CKA Prep: Part 2 – Kubernetes Core Concepts
Kubernetes Architecture Components
Understanding the Kubernetes architecture is fundamental to passing the CKA exam. Let’s break down the key components:
Control Plane Components
The Control Plane (previously known as the master node) manages the worker nodes and the Pods in the cluster. The control plane components include:
kube-apiserver
- Front-end for the Kubernetes control plane
- Exposes the Kubernetes API
- Scales horizontally (by adding more instances)
- Primary point of communication for all cluster components
etcd
- Consistent and highly-available key-value store
- Stores all cluster data
- Critical for cluster state management
- Requires backup for disaster recovery
kube-scheduler
- Watches for newly created Pods with no assigned node
- Selects a node for the Pod to run on based on resource requirements, constraints, etc.
- Makes scheduling decisions but doesn’t perform the placement
kube-controller-manager
- Runs controller processes (monitoring the shared state through the apiserver)

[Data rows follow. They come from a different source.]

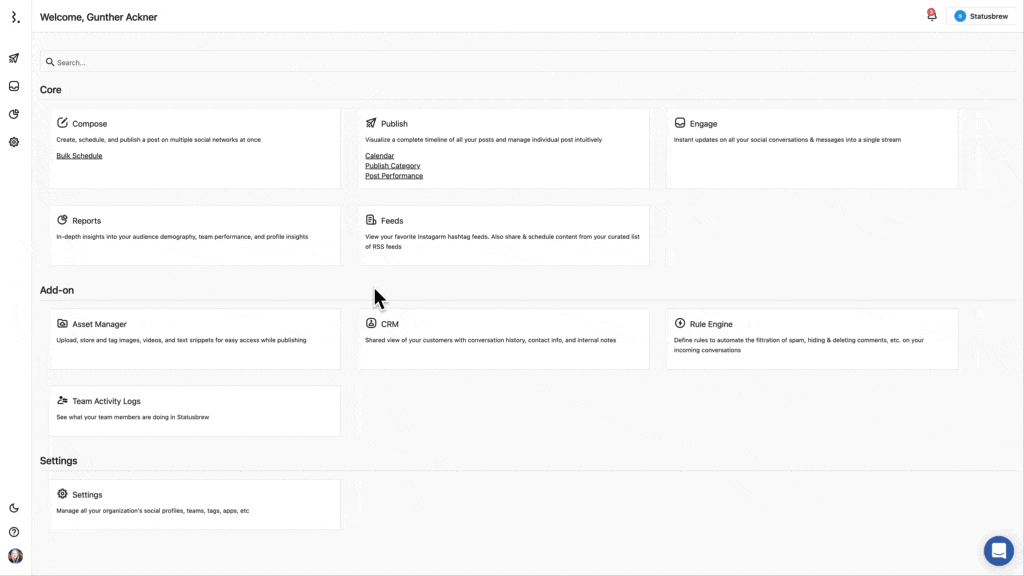Open the Engage inbox icon in sidebar
The width and height of the screenshot is (1024, 576).
click(13, 86)
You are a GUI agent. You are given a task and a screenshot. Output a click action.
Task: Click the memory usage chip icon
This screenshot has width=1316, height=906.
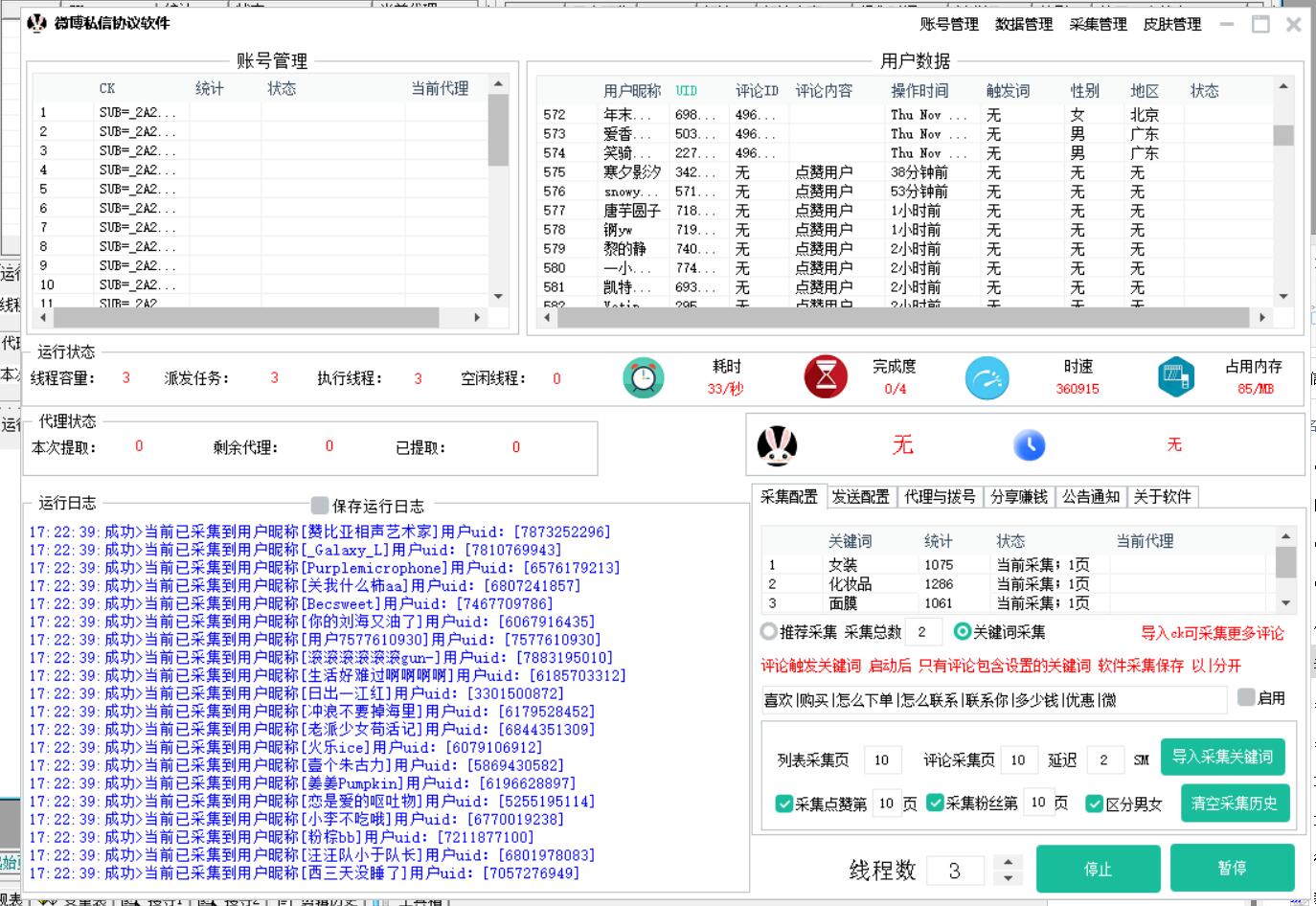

- Node Controller: Notices and responds when nodes go down
- Job Controller: Watches for Job objects and creates Pods to run them
- Endpoints Controller: Populates the Endpoints object
- Service Account & Token Controllers: Create accounts and API access tokens
cloud-controller-manager
- Embeds cloud-specific control logic
- Links your cluster to your cloud provider’s API
- Only runs controllers specific to your cloud provider
Node Components
The node components run on every node in the cluster, maintaining running pods and providing the Kubernetes runtime environment:
kubelet
- Agent that runs on each node
- Ensures containers are running in a Pod
- Takes a set of PodSpecs and ensures the containers described are running and healthy
- Communicates with the control plane
kube-proxy
- Network proxy that runs on each node
- Maintains network rules that allow communication to your Pods
- Implements part of the Kubernetes Service concept
- Performs connection forwarding or network proxy based on cluster configuration
Container Runtime
- Software responsible for running containers
- Kubernetes supports several container runtimes: containerd, CRI-O, Docker Engine (via cri-dockerd)
- Implements the Container Runtime Interface (CRI)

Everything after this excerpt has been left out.